Lokalsport: GW Lankern: Der Star ist die Mannschaft

Lokalsport : GW Lankern: Der Star ist die Mannschaft

Das Team von Markus Rambach schafft mühelos den Klassenerhalt in der Fußball-Kreisliga A, obwohl es nach dem Verlust einiger Leistungsträger einen Neuaufbau gibt. Der Verein setzt mit Erfolg auf Kräfte aus den eigenen Reihen.

Fußball-A-Ligist GW Lankern hat eine ruhige Saison erlebt. Die Grün-Weißen belegten am Ende den elften Platz. Mit dem Abstiegskampf hatten die Lankerner wenig zu tun. Das war nicht unbedingt zu erwarten. Schließlich hatten einige erfahrene Stammkräfte ihre Laufbahn vor der Spielzeit beendet. "Viele haben damit gerechnet, dass wir absteigen", sagt Trainer Markus Rambach mit etwas Genugtuung. Bereits einige Wochen vor dem Saisonende hatte seine Mannschaft den Klassenerhalt sicher. Dass es eine derart sorgenfreie Saison werden würde, damit hatte selbst der GWL-Übungsleiter nicht gerechnet: "Denn personell hatte sich im vergangenen Sommer ja einiges getan."

Acht Stammkräfte, die noch die Bezirksliga-Zeiten von GW Lankern miterlebt haben, hatten ihre Laufbahn beendet. Dafür rückten Talente aus der Jugend und den Reserve-Teams auf. "Dieser Umbruch war abzusehen. Es war ja klar, dass diese Akteure nicht mehr ewig spielen", so Rambach. Er musste sein Team, das dem Abstieg in der Saison zuvor nur knapp entgangen war, umbauen. Abgeschlossen ist dieser Prozess noch nicht. "Aber wir sind auf einem guten Weg", sagt Rambach, dessen neu formiertes Team zunächst etwas Anlaufzeit benötigte.

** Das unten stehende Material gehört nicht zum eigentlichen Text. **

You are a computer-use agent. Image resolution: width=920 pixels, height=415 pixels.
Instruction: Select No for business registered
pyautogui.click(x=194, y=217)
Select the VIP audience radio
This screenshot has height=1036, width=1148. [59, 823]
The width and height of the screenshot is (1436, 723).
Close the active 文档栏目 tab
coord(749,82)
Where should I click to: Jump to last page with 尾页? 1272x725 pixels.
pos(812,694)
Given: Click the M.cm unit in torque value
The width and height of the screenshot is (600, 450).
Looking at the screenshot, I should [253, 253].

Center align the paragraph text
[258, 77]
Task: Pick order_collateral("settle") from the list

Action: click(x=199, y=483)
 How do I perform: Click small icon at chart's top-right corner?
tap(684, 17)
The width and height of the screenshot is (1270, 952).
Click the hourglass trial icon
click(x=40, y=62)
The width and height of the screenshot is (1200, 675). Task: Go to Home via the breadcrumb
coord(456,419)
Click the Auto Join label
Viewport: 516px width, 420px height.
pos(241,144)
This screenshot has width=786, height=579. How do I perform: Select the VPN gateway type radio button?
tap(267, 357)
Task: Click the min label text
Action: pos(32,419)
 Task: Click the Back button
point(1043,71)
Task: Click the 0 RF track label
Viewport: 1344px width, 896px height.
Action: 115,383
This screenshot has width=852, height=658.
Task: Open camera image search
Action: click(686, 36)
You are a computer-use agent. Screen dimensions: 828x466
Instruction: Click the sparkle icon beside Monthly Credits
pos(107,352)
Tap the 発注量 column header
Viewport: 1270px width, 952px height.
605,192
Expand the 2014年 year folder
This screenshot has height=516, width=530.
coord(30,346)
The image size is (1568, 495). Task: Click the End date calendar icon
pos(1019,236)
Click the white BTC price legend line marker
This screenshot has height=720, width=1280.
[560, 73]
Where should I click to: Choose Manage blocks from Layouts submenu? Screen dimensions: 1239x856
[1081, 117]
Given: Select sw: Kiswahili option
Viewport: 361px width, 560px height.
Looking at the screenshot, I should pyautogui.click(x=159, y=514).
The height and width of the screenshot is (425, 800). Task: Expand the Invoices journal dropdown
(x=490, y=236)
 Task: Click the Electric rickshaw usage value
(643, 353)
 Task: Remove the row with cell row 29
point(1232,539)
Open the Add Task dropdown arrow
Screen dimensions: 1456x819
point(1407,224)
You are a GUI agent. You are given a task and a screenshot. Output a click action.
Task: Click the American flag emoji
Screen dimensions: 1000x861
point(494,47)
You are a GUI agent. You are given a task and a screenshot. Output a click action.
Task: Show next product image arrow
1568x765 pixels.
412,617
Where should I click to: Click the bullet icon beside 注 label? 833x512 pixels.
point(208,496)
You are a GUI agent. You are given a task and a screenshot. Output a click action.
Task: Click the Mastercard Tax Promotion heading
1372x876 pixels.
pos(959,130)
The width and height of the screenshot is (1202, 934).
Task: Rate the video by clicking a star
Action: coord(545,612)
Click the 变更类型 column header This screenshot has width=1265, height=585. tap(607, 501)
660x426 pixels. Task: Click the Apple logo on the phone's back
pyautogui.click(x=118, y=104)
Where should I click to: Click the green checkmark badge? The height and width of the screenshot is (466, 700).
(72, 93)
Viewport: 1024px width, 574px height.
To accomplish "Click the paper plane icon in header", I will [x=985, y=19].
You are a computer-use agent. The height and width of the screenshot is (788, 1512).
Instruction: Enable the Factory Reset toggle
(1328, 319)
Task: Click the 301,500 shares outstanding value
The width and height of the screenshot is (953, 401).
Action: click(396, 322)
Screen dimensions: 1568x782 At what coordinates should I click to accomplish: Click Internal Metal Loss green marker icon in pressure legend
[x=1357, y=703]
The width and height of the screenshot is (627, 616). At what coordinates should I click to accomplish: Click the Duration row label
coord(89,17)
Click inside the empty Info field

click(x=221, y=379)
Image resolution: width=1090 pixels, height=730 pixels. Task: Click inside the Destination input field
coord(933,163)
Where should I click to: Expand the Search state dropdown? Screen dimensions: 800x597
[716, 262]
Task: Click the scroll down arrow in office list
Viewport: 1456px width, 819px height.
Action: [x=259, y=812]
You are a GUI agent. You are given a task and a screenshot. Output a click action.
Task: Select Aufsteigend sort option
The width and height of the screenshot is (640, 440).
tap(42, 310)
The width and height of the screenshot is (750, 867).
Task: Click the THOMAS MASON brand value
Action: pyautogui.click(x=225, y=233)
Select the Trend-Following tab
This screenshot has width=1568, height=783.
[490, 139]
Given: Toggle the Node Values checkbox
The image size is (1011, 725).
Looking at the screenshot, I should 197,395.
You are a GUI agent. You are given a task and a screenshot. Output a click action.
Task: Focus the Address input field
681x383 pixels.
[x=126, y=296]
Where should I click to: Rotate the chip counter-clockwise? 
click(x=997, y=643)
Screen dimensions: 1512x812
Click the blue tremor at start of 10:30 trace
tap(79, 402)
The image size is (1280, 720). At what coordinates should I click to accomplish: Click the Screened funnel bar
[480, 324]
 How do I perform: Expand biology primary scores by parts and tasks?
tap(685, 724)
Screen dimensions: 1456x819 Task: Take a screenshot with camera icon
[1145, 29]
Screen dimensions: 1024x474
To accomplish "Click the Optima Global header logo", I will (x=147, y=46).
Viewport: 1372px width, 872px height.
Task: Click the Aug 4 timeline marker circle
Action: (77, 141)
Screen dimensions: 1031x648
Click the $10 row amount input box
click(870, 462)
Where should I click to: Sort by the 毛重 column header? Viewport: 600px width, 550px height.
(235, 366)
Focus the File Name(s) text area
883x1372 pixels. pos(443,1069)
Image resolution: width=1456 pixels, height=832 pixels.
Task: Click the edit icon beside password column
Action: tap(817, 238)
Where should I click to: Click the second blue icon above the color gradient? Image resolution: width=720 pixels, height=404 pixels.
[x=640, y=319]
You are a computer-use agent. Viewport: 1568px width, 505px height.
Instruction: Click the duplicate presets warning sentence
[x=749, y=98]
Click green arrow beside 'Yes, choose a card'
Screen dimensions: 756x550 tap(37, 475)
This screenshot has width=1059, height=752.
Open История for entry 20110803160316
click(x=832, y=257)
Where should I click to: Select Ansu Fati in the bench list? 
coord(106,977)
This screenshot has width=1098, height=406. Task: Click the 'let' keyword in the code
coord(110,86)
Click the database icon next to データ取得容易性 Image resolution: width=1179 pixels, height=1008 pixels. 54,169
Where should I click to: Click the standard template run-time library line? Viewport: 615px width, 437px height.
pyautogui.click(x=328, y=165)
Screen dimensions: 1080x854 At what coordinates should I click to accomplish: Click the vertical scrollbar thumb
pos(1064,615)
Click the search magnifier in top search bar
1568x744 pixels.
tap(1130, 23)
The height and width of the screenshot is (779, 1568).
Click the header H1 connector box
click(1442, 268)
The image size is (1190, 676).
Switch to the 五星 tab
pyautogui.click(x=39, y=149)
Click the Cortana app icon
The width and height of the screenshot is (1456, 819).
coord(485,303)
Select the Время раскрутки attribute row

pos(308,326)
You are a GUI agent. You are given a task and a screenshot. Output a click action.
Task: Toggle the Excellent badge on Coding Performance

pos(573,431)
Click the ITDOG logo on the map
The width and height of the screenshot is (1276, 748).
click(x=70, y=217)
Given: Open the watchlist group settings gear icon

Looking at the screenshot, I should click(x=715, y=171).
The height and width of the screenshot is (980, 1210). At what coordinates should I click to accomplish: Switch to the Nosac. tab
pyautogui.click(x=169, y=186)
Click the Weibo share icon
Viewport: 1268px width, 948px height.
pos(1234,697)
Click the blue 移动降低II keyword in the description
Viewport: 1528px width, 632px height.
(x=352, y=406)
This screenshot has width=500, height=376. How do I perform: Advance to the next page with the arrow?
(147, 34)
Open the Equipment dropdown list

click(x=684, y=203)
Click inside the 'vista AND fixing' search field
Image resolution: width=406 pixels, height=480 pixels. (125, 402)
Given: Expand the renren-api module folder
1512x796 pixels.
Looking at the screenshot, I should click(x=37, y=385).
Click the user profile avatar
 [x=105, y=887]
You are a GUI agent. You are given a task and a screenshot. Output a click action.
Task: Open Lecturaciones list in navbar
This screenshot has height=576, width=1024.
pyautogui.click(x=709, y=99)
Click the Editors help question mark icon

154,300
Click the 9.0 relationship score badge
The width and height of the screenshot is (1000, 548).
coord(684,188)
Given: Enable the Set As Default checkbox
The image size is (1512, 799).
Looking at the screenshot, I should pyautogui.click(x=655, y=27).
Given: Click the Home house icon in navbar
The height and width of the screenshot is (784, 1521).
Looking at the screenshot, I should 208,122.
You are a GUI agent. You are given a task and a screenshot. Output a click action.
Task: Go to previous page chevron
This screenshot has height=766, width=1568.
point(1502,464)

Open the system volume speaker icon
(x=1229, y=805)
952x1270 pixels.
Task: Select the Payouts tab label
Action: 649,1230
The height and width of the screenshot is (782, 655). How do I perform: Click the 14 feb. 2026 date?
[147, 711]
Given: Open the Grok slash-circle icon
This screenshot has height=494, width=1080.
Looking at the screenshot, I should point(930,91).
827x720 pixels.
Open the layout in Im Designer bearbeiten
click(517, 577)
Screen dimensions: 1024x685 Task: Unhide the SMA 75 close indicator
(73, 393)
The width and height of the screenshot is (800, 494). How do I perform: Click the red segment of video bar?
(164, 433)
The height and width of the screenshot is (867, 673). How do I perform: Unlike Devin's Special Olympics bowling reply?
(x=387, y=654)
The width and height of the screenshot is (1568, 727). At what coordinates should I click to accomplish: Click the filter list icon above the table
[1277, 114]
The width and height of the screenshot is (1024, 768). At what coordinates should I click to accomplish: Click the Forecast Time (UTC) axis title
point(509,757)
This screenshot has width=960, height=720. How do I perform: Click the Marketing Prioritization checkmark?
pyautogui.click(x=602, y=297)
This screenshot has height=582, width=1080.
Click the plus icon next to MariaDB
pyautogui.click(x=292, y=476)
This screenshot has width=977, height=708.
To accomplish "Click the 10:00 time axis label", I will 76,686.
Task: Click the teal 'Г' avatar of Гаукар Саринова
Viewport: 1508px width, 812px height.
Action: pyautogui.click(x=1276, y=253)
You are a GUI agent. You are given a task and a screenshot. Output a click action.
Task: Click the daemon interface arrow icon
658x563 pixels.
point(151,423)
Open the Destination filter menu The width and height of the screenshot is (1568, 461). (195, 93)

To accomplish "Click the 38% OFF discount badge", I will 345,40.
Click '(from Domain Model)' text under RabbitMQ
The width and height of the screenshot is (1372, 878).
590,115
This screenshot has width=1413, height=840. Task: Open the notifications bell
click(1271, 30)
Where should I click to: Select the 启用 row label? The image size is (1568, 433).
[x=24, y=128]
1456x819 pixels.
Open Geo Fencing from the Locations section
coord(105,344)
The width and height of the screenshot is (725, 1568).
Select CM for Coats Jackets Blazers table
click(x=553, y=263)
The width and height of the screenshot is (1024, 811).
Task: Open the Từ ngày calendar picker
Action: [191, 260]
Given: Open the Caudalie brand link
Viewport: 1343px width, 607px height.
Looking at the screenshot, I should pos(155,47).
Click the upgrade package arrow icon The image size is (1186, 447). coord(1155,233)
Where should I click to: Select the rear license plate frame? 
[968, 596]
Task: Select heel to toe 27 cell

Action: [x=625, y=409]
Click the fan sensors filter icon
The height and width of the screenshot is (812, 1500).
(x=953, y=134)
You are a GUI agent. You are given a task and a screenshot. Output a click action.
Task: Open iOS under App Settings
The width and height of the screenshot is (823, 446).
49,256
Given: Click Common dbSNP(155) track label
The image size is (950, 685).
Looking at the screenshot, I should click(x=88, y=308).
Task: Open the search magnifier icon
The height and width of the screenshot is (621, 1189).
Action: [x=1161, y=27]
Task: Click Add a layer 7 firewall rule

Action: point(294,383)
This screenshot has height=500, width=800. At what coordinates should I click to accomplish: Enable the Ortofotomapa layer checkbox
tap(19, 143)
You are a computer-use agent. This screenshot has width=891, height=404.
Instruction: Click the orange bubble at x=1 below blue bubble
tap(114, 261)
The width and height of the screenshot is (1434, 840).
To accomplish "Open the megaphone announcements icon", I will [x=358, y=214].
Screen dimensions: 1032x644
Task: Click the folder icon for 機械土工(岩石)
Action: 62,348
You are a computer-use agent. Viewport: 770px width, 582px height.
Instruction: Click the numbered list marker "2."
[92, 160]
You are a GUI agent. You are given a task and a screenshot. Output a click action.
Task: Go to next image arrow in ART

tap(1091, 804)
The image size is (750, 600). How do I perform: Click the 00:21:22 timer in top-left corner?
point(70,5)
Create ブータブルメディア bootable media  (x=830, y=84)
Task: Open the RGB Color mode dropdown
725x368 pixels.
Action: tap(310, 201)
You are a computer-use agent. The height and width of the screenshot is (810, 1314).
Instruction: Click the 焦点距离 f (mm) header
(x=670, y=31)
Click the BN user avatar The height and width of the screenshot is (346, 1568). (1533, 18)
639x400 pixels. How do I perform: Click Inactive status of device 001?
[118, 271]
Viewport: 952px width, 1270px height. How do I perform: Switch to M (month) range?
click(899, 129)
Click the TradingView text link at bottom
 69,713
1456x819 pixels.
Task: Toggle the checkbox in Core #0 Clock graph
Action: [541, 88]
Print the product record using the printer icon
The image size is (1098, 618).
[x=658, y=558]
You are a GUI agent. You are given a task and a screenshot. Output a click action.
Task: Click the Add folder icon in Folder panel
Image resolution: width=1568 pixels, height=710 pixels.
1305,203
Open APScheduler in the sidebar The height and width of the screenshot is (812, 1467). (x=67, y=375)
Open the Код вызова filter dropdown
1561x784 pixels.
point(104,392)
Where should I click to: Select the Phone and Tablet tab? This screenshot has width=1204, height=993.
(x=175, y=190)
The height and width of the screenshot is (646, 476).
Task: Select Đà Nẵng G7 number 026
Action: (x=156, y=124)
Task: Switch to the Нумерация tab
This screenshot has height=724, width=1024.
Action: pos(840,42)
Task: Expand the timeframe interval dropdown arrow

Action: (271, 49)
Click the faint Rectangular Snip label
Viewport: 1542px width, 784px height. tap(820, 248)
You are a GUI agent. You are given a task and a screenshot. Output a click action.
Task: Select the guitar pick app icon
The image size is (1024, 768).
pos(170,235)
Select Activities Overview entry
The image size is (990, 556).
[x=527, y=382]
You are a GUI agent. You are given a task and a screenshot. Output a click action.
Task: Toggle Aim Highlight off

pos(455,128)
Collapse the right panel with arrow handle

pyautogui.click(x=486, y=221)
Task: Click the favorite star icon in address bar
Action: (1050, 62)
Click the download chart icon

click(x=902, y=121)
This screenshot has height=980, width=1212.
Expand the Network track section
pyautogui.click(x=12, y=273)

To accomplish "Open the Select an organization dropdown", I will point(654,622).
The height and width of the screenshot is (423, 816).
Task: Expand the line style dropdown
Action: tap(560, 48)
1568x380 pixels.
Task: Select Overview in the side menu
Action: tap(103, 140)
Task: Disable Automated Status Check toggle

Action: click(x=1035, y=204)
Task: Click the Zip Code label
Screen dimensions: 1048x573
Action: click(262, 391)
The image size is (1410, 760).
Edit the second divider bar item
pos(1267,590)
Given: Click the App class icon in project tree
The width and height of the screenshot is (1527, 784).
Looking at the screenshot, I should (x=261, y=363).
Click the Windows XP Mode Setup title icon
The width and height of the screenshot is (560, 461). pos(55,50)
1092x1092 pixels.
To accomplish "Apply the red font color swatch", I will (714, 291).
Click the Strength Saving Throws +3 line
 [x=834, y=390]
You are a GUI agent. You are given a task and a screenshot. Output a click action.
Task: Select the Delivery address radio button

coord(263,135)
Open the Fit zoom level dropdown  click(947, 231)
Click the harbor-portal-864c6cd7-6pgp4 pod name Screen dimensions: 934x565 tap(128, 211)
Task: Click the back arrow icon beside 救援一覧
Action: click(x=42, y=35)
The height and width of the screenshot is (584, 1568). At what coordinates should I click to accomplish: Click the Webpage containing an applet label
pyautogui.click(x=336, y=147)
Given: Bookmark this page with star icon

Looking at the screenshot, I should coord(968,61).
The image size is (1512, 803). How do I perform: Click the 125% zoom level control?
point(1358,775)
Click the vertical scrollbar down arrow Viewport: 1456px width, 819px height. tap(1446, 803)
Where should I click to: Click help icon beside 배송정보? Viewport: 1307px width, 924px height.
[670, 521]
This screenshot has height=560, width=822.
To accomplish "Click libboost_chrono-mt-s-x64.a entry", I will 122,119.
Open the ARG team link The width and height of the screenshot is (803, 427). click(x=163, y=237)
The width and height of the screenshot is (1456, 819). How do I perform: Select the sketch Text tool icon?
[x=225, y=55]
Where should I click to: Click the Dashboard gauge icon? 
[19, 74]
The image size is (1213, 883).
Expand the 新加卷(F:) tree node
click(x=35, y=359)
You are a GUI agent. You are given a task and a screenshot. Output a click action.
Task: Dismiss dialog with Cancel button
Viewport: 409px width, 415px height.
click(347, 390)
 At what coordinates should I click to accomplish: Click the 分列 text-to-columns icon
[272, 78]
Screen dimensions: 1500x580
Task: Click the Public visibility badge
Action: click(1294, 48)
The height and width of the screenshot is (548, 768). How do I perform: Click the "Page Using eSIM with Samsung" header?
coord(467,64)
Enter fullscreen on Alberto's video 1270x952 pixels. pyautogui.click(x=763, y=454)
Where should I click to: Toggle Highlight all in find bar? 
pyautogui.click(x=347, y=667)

In den ersten 13 Saisonspielen gingen die Grün-Weißen nur zweimal als Sieger vom Platz und holten insgesamt zwölf Zähler. Nach der Hinrunde hatte die Mannschaft gerade einmal 16 Punkte auf dem Konto. Eine magere Bilanz, die aber auch auf zahlreiche verletzte Spieler zurückzuführen war. Als sich das Lazarett zur Rückserie nach und nach lichtete, kam der Erfolg. In der zweiten Saisonhälfte holte sich das Team von Markus Rambach 24 Punkte auf das Konto. Ein Grund für die ansteigende Formkurve war auch die stabile Defensive. "Wir konnten in der Rückrunde oftmals die gleiche Abwehr aufbieten und standen sehr sicher", so Rambach. In der Offensive konnte er sich zudem auf seine erfahrenen Torjäger Rouven Zeitz (13 Tore) und den in der Winterpause reaktivierten Patrick Moschner (8) verlassen.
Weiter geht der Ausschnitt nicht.